▶ _CHALLENGE A_:
From the interview excerpt, reproduce the passage between "How do you track" and "your information from?", inclusive.
▶ _CHALLENGE B_:
In the interview excerpt, about how many months into his channel did Cody Leach first notice the engagement changing?

▶ _SELECTED PASSAGE_:

*-*-*

How do you track that? Are you going through YouTube Studio in order to be able to track that? Are you engaging with your audience? Are you listening to other YouTubers? Where, where are you getting your information from?

Cody Leach:

Most of it was just trial and error. I mean, there was a few guys that I kind of came up with at the time that started their channel around the same time, a couple of them I'm still friends with, where we would kind of learn from each other, like, do you try this? Did this work? No, it didn't. What happened? And so there was a little bit of that. But for more so just what I was talking about specifically, there was just me kind of just forcing it, just seeing if it would work. Like, I. Don't want to do this. I don't understand it, but everybody's watching it. I really want to do this. So then just shifting what I do and kind of just letting the audience know, like, this is where I'm going. So grab a hold, or, you know, understandably, find somebody else to watch. And so that was kind of the approach. And you could, of course, look in views and look in comments, and when I first started to notice the engagement side of things change was when I started to really focus in on horror films specifically. So about, I'd say, five or so months into my channel. It was Halloween season. My daughter was born, and so things kind of slowed down a lot, but I wanted to do the October season that I missed out on because of the birth of my daughter, I wanted to kind of keep that going, and so I started to do a review series on the night Ryan Elm Street franchise, and I started to notice that the comments started to get a lot more frequent on those videos. And I always loved horror growing up, but I never really knew anybody that loved it the way that I did. So it always kind of felt like I was the odd man out. And I really felt like there was anybody to talk with that about. And that was the first time that I kind of felt that, where I was talking about these movies that I love, and all of a sudden I'm seeing other people love them too. And I'm like, Where have you guys been? And so there was a lot of that where it was kind of intoxicating, where I'm like, I get to talk about these things that I've been, like, holding in for 26 years. This is weird. I like it. And so it was a bit of that, just seeing the engagement, seeing where people actually wanted to have conversations about the video, rather than just like a thumbs up, thumbs down.

*-*-*

▶ _DATASET ENTRIES_:
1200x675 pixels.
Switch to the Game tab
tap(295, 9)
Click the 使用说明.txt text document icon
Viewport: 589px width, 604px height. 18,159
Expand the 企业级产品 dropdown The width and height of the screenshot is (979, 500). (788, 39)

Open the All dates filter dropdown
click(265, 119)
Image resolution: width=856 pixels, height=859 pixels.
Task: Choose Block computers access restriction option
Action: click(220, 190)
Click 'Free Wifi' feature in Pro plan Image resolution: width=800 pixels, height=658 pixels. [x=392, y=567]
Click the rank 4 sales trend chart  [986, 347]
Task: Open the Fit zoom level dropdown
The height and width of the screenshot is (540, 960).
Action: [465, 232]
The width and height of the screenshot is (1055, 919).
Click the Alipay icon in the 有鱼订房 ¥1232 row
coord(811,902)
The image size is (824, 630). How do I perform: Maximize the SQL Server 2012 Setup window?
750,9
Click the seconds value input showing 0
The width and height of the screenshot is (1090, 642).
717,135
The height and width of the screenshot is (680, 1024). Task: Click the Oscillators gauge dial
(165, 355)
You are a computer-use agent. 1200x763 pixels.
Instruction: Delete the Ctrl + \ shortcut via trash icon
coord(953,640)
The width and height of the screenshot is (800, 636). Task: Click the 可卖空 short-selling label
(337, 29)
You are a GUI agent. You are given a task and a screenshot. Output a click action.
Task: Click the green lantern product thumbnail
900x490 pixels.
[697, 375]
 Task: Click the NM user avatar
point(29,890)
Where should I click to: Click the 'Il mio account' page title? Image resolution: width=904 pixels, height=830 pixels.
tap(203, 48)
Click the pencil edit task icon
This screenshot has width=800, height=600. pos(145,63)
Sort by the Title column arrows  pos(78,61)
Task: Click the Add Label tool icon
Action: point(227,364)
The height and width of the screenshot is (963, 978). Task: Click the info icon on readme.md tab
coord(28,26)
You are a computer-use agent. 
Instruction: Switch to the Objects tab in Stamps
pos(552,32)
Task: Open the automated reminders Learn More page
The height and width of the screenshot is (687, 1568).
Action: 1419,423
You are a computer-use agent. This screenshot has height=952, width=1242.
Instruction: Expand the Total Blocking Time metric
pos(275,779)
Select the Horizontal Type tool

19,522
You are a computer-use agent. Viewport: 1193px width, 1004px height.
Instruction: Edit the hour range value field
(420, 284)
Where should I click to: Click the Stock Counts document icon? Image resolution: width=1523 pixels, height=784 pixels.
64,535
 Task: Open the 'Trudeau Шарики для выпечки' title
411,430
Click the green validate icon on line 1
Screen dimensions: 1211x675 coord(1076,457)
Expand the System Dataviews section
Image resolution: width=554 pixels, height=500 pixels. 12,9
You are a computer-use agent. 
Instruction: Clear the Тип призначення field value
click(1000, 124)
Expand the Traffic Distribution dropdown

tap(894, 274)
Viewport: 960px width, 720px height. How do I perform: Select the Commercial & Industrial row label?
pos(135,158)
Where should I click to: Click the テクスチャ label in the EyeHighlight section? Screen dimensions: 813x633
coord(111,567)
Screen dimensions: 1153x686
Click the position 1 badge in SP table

*-*-*

▶ _WRITTEN REPLY A_:
How do you track that? Are you going through YouTube Studio in order to be able to track that? Are you engaging with your audience? Are you listening to other YouTubers? Where, where are you getting your information from?

▶ _WRITTEN REPLY B_:
About five months in, when he started focusing on horror films.